Standard: CCSS.MATH.3.OA.C.7
Division by 5 is a cornerstone skill that helps third graders move beyond counting and into efficient mathematical thinking. At this age, students are developing automaticity—the ability to recall facts without counting on fingers—and dividing by 5 is one of the most practical divisions to master because it appears constantly in real life: splitting snacks among friends, sharing toys, or dividing allowance into spending groups. When students can quickly answer "25 ÷ 5" or "40 ÷ 5," they're building confidence in their number sense and preparing for multiplication facts they'll need later. Division by 5 also has a natural pattern (answers always end in whole numbers or halves) that makes it less intimidating than dividing by 6, 7, or 8. By practicing these facts now, children strengthen their understanding that division is the reverse of multiplication, a concept that unlocks progress in fourth-grade math and beyond.
Many third graders struggle with division by 5 because they confuse it with multiplication by 5, especially when answers are larger numbers. You'll spot this when a student answers "30 ÷ 5" with "150" instead of "6." Another common error is incomplete skip-counting: students may count "5, 10, 15, 20" correctly but lose track of how many groups of 5 they've counted, so they give the count (4) instead of recognizing it represents "20 ÷ 5." Watch for students who count by 5s correctly but can't connect that to the division problem written on the page—they see these as separate activities rather than the same mathematical relationship.

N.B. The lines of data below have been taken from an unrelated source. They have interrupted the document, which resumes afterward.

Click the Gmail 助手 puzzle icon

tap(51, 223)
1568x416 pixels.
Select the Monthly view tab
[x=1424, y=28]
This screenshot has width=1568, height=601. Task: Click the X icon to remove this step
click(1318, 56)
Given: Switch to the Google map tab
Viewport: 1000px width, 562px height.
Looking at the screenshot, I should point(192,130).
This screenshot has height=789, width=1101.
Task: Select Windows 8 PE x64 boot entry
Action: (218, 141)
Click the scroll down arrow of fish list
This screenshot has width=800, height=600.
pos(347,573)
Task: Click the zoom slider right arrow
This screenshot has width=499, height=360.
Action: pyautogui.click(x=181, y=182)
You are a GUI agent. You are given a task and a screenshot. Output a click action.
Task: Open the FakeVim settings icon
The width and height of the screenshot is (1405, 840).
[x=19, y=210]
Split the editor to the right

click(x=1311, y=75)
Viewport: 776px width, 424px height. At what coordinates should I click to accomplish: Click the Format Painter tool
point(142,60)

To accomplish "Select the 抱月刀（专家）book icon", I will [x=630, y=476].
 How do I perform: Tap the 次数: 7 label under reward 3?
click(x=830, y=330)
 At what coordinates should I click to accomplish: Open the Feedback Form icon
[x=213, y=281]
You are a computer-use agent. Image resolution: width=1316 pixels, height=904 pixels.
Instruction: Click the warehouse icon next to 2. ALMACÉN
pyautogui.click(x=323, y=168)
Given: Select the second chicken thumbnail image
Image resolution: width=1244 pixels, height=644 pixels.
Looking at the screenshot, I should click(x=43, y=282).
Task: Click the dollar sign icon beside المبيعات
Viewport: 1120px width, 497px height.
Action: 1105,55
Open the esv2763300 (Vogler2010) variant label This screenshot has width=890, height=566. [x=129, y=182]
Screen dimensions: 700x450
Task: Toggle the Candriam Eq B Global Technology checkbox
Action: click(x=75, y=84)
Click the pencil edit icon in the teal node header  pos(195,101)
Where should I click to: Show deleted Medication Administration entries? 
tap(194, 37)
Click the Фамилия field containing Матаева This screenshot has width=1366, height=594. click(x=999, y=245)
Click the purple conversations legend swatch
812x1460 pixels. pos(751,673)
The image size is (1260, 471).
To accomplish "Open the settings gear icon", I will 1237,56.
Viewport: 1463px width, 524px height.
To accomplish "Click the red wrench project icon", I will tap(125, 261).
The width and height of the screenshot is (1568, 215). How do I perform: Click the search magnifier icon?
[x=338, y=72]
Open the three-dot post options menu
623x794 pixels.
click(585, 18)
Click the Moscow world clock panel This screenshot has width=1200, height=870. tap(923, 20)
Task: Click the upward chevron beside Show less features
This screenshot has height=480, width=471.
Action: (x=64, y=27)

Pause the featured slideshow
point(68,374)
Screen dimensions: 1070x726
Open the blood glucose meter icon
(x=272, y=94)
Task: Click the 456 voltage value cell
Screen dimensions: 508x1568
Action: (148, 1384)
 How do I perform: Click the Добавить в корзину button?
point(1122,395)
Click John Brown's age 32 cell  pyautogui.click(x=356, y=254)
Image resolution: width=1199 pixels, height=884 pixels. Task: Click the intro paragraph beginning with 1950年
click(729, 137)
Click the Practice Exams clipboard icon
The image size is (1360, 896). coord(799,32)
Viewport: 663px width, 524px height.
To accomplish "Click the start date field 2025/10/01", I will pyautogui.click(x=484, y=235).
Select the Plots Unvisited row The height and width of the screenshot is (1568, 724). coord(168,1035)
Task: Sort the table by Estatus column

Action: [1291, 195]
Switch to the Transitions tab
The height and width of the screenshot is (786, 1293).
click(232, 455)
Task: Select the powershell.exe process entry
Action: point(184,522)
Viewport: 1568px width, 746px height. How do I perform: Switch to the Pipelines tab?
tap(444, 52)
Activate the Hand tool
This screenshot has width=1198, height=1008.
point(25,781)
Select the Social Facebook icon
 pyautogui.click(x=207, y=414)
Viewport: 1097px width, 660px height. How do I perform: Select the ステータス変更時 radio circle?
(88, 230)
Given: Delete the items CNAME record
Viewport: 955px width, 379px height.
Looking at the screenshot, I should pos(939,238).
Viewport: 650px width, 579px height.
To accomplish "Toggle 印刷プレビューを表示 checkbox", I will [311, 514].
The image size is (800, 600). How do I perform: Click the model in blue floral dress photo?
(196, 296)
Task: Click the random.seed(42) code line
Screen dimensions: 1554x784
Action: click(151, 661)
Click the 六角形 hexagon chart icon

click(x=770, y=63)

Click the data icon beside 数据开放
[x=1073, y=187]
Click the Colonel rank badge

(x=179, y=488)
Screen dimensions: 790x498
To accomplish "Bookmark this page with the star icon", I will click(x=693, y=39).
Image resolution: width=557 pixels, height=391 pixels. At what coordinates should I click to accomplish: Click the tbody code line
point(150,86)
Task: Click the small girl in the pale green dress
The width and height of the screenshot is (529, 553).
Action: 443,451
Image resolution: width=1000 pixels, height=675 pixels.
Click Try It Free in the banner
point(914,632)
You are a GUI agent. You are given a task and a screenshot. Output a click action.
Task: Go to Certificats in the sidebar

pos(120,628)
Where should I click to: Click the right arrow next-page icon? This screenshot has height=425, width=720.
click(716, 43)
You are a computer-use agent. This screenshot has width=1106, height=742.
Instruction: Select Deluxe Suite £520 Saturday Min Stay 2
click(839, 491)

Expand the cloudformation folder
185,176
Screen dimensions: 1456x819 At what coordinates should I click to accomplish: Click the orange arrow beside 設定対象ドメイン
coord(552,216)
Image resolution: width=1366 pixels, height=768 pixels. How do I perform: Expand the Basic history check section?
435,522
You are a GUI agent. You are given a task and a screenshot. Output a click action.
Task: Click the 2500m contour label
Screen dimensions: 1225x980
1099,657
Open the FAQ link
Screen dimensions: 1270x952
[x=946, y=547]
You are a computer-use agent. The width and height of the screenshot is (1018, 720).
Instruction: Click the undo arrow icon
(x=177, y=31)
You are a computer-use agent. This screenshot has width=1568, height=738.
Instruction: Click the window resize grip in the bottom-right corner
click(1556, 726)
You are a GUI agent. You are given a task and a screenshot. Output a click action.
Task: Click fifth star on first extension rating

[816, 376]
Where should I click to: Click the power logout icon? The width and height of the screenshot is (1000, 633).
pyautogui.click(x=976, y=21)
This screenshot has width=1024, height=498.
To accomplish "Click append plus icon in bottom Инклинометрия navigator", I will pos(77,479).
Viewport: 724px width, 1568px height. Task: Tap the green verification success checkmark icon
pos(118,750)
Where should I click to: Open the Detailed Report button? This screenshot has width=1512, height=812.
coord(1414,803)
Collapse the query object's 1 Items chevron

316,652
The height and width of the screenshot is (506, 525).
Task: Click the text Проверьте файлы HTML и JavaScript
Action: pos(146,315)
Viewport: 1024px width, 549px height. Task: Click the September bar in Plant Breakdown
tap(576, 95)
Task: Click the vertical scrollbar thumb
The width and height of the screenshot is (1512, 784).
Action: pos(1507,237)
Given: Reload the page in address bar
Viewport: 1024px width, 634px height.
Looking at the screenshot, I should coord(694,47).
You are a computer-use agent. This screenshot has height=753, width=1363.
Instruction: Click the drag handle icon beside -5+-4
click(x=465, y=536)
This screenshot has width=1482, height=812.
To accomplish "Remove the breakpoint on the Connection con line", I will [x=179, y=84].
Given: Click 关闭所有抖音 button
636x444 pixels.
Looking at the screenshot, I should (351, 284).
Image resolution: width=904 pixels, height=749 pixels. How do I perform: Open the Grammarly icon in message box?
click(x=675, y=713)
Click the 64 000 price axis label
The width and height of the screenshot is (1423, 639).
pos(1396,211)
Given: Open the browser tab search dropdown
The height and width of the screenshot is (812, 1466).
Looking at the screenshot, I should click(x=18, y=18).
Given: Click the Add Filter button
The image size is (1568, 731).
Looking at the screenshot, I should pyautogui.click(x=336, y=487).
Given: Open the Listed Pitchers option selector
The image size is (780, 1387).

Create a simple real-world scenario during dinner or snack time: "If we have 20 apple slices and want to share them equally among 5 people, how many does each person get?" Ask your child to arrange actual objects (crackers, coins, or blocks) into 5 equal groups and count how many are in each group. This hands-on approach helps eight- and nine-year-olds see that division isn't abstract—it's literally separating items fairly. Repeat this with 10, 15, 25, and 30 to build fluency, and always ask, "How many groups of 5 fit into that number?" to strengthen the language of division.